↓↓↓

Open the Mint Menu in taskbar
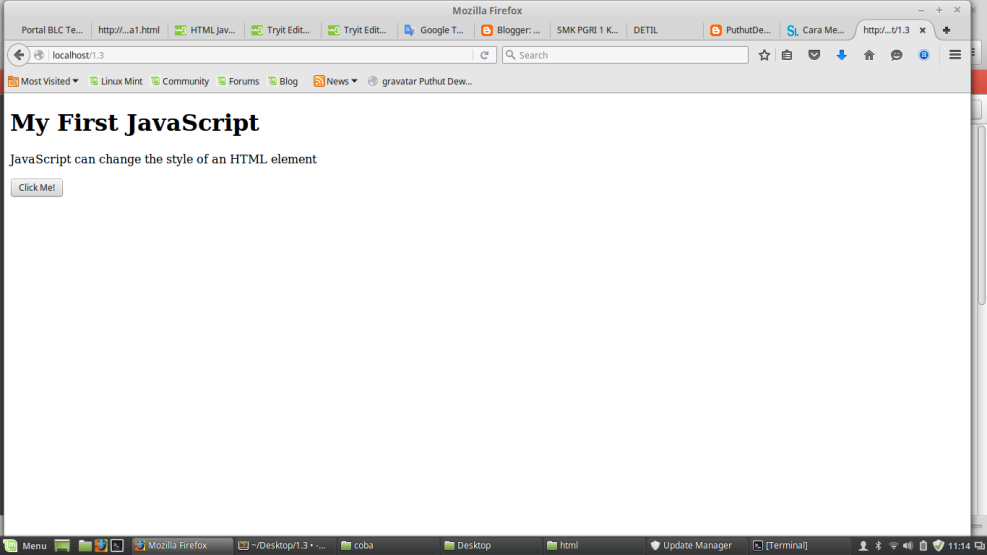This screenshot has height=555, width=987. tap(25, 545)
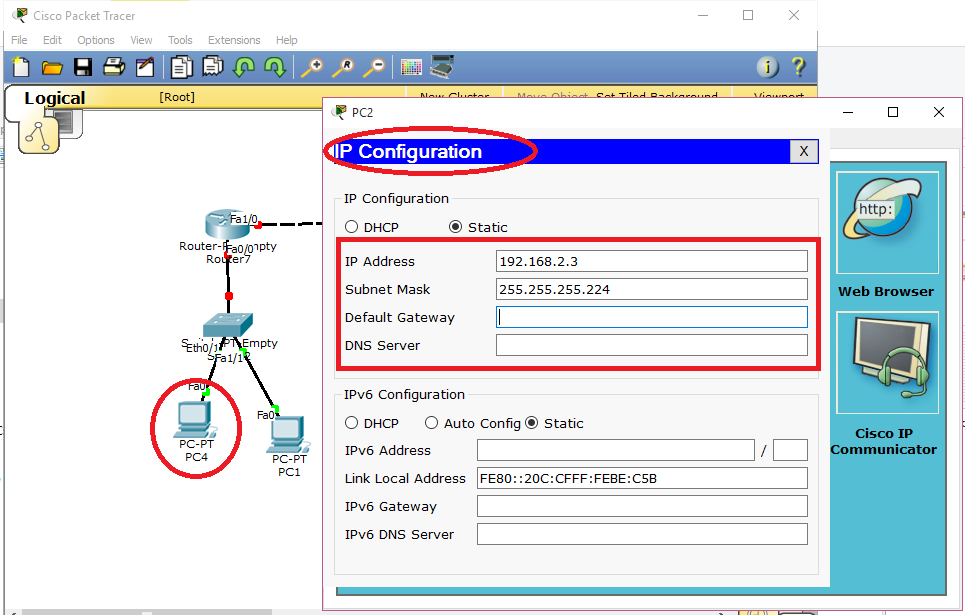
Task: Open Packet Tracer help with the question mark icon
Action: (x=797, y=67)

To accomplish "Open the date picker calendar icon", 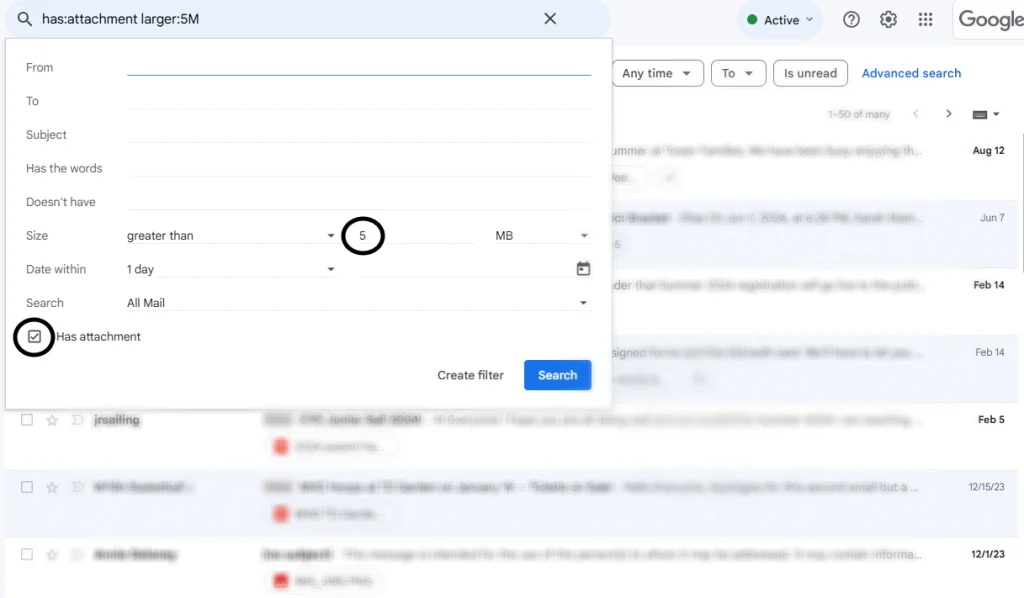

↑↑↑

### Given task
Write out all the items above again, switching "taskbar" to "bottom panel" and keeping everything else the same. Leave the pictures out of your answer.

### Exercise response
Open the Mint Menu in bottom panel
This screenshot has height=555, width=987. tap(25, 545)
Task: Open Packet Tracer help with the question mark icon
Action: (x=797, y=67)

To accomplish "Open the date picker calendar icon", 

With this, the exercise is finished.